Investors can give the initial public offering (IPO) of Birla Pacific Medspa a miss. Limited operating history, unimpressive financial performance and high execution risks underscore our recommendation. In the two years of its operations, the company has made losses both at the net as well as operating profit levels. While to an extent the company's business is long gestation , we feel investors may be better off avoiding the IPO for now. Valuations aren't too attractive even at the price band of Rs 10-11; the offer is priced at EV/Sales multiple of about 26 times (annualised FY11 sales on a post offer equity basis). Though there isn't any strict comparable here to set a valuation benchmark, the many execution risks at this stage makes the offer unappealing.

Company overview

Birla Pacific Medspa belongs to the Yash Birla Group of companies.
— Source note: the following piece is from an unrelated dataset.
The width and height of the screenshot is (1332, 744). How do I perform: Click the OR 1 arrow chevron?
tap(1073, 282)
It started its first Med Spa in November 2008 at Prabhadevi, Mumbai, and is positioned as a one-stop centre offering a range of scientific makeover solutions to enhance beauty. It presently operates healthcare centres under the brand name EVOLVE and has five own EVOLVE centres in Mumbai at Walkeshwar, Bandra, Andheri, Worli and Borivali and two centers on franchise basis at Thane and Chennai. Evolve Med Spa, offers comprehensive treatments in the areas of cosmetic dermatology, cosmetic surgery and advanced dentistry. These include botox, skin tightening, hair removal, breast augmentation and reduction, liposuction, rhinoplasty (nose job), facelift and implant dentistry among others. It also offers a range of spa services — wet and dry under its wellness initiative.

Prospects and Challenges

No doubt, the ‘med spa' segment of the wellness industry is an emerging business in India and is, therefore, brimming with growth possibilities. However, to what extent Indians would be willing to go and spend on acquiring ‘beauty' remains to be seen. The ‘med spa' business is largely a virgin market. Birla Pacific Medspa, however, does have some key positives. For one, it would enjoy an edge, given that it is the sole organised play (comprehensive in scope) in an otherwise unorganised market. It can also draw upon the experience and expertise of its erstwhile joint venture partner, Pacific Healthcare, which is a leading healthcare chain based in Singapore.
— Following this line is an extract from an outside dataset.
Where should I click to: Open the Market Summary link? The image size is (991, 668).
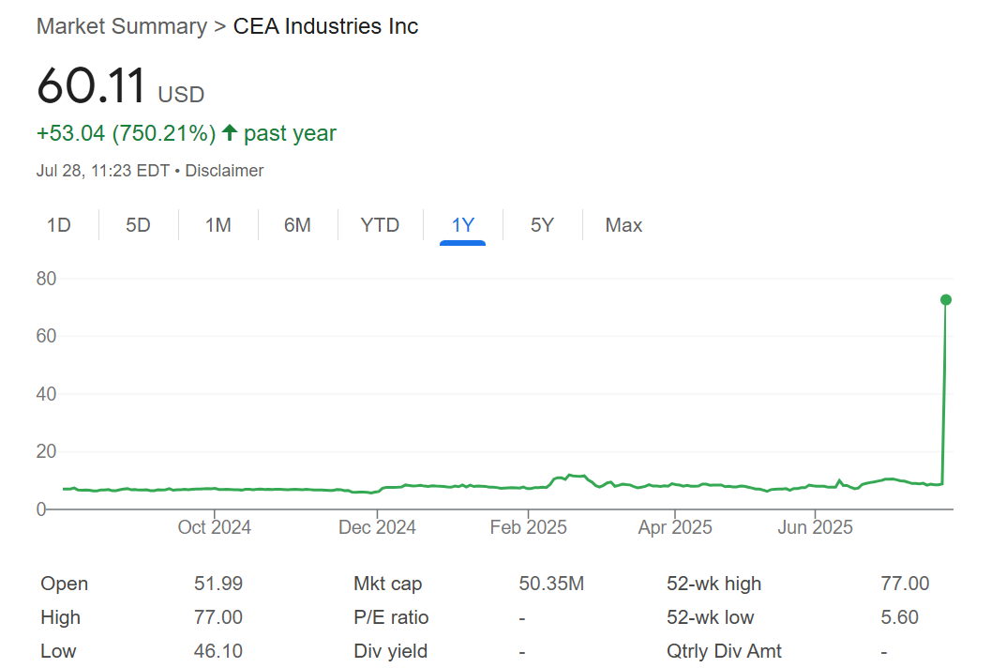pos(122,26)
Note that Pacific Healthcare holds equity interest in the company (7.2 per cent of its pre-offer equity base). Its strategy to centre its various services on doctors (and not technicians) may also hold sway. Currently the company has a panel of 12 doctors who offer their services as consultants on part-time basis at the EVOLVE centres. Strengthening medical tourism trends in India could also help.

That said, though the business and its model are tested in other countries, it is still early days in India, with the company planning on setting up shops in Tier-I and Tier-II Indian cities. Of the total Rs 65 crore of the IPO proceeds, it plans to use about Rs 49 crore to establish 55 owned outlets. Note that the company plans on expanding presence through owned outlets only and not through the franchise model. It plans on discontinuing the franchises in Thane and Chennai on the conclusion of their pact (January 2014 and June 2012 respectively). It may take at least a year for its outlets to begin operations, provided there aren't any execution delays.
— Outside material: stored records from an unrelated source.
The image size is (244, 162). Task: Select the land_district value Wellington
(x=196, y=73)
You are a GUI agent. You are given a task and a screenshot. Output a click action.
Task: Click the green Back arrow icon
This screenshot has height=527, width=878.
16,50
Turnaround, therefore, becomes a distant possibility. What also weighs the offer down is the unimpressive financial performance so far. In the nine-months ended December 2010, the company reported a topline of about Rs 1.6 crore as against Rs 1.5 crore sales reported in the six-months to March 2010. While not strictly comparable, when annualised, it adds up a decrease of about 28 per cent. During the two periods, the company reported losses of about Rs 3.7 crore and Rs 3.3 crore respectively.